Discovery of an acidic, thermostable and highly NADP+ dependent formate dehydrogenase from Lactobacillus buchneri NRRL B-30929

Abstract

Objectives: To identify a robust NADP+ dependent formate dehydrogenase from Lactobacillus buchneri NRRL B-30929 (LbFDH) with unique biochemical properties. Results: A new NADP+ dependent formate dehydrogenase gene (fdh) was cloned from genomic DNA of L. buchneri NRRL B-30929. The recombinant construct was expressed in Escherichia coli BL21(DE3) with 6 × histidine at the C-terminus and the purified protein obtained as a single band of approx. 44 kDa on SDS-PAGE and 90 kDa on native-PAGE. The LbFDH was highly active at acidic conditions (pH 4.8–6.2).
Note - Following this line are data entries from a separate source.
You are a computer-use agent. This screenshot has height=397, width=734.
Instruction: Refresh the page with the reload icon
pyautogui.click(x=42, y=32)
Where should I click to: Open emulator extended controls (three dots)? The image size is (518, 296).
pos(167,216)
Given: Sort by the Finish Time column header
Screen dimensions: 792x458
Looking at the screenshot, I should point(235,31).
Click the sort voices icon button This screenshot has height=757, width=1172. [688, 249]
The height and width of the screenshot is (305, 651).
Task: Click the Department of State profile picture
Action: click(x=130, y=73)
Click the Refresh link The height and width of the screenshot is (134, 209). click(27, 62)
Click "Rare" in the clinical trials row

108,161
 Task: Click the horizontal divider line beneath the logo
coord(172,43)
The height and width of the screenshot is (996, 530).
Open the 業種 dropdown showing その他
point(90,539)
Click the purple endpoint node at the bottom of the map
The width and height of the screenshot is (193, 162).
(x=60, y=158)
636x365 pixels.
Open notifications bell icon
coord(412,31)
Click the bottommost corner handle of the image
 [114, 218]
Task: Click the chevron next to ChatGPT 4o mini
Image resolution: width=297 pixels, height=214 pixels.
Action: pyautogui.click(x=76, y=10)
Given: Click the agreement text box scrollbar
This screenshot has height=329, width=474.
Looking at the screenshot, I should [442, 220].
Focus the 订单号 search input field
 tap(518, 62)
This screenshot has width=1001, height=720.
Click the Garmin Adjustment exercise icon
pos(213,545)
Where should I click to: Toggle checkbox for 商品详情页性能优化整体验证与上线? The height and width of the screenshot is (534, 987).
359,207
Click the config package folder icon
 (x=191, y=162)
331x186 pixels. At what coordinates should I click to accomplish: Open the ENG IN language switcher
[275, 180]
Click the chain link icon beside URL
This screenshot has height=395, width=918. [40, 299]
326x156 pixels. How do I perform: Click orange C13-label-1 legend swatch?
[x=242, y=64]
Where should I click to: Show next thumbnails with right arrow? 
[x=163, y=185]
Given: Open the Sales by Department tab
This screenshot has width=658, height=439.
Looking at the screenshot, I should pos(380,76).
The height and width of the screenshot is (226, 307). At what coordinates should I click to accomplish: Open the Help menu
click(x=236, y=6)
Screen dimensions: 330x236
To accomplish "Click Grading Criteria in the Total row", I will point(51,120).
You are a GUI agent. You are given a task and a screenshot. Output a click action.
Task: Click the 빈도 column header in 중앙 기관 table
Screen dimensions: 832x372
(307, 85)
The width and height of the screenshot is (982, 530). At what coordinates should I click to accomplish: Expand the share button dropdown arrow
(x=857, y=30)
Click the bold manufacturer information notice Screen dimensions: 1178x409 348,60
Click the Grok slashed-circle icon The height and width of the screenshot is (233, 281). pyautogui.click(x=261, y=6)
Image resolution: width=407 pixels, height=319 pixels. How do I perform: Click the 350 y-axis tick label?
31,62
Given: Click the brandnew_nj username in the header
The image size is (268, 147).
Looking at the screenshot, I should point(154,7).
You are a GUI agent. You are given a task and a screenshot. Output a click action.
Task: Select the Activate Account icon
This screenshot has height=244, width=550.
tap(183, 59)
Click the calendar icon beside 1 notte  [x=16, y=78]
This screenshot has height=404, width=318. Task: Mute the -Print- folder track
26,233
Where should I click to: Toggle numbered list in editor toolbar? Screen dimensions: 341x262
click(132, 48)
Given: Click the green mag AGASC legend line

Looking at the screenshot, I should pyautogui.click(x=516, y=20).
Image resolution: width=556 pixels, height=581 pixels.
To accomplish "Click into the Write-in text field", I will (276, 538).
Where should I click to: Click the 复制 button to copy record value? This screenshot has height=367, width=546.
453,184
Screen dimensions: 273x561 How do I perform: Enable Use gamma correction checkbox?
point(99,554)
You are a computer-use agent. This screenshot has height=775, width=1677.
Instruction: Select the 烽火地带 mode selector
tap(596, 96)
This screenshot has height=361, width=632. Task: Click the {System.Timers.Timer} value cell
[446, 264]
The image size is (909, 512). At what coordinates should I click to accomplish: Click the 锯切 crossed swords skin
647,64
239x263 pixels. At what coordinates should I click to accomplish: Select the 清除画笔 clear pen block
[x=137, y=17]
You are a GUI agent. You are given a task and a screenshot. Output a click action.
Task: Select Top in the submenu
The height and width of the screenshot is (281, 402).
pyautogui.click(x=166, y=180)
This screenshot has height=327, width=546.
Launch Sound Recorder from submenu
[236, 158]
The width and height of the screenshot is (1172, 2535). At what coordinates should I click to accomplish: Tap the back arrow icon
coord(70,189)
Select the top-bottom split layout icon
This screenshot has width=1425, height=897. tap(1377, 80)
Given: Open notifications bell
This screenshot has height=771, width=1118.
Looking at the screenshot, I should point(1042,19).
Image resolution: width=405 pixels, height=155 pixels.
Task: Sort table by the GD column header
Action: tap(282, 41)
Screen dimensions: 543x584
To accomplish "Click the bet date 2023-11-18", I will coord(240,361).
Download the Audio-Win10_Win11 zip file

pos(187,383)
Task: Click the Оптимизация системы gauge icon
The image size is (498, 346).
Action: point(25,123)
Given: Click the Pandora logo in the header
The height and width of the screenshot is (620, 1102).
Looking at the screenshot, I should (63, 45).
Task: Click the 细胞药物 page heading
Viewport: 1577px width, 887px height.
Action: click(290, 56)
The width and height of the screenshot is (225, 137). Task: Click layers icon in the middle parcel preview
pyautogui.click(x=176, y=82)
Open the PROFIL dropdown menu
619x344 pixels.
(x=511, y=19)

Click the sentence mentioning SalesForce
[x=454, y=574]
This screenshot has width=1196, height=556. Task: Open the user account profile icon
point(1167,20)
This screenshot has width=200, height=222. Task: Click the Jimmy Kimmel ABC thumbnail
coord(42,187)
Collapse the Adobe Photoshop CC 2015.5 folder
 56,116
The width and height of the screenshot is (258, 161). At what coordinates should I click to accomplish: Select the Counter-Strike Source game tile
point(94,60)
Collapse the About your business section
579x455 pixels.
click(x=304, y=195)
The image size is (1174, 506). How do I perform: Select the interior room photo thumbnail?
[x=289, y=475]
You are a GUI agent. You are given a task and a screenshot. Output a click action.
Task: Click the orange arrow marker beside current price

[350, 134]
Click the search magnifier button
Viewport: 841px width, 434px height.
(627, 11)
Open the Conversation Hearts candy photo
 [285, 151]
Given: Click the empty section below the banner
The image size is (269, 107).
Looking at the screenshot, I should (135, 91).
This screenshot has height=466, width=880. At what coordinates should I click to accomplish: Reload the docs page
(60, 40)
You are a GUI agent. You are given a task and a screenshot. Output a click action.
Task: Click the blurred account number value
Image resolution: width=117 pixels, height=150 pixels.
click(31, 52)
Its optimum temperature was 60 °C and 50 °C with NADP+ and NAD+, respectively and its Tm value was 78 °C. Its activity did not decrease after incubation in a solution containing 20% of DMSO and acetonitrile for 6 h. The KM constants were 49.8, 0.12 and 1.68 mM for formate (with NADP+), NADP+ and NAD+, respectively. Conclusions: An NADP+ dependent FDH from L. buchneri NRRL B-30929 was cloned, expressed and identified with its unusual characteristics. The LbFDH can be a promising candidate for NADPH regeneration through biocatalysis requiring acidic conditions and high temperatures.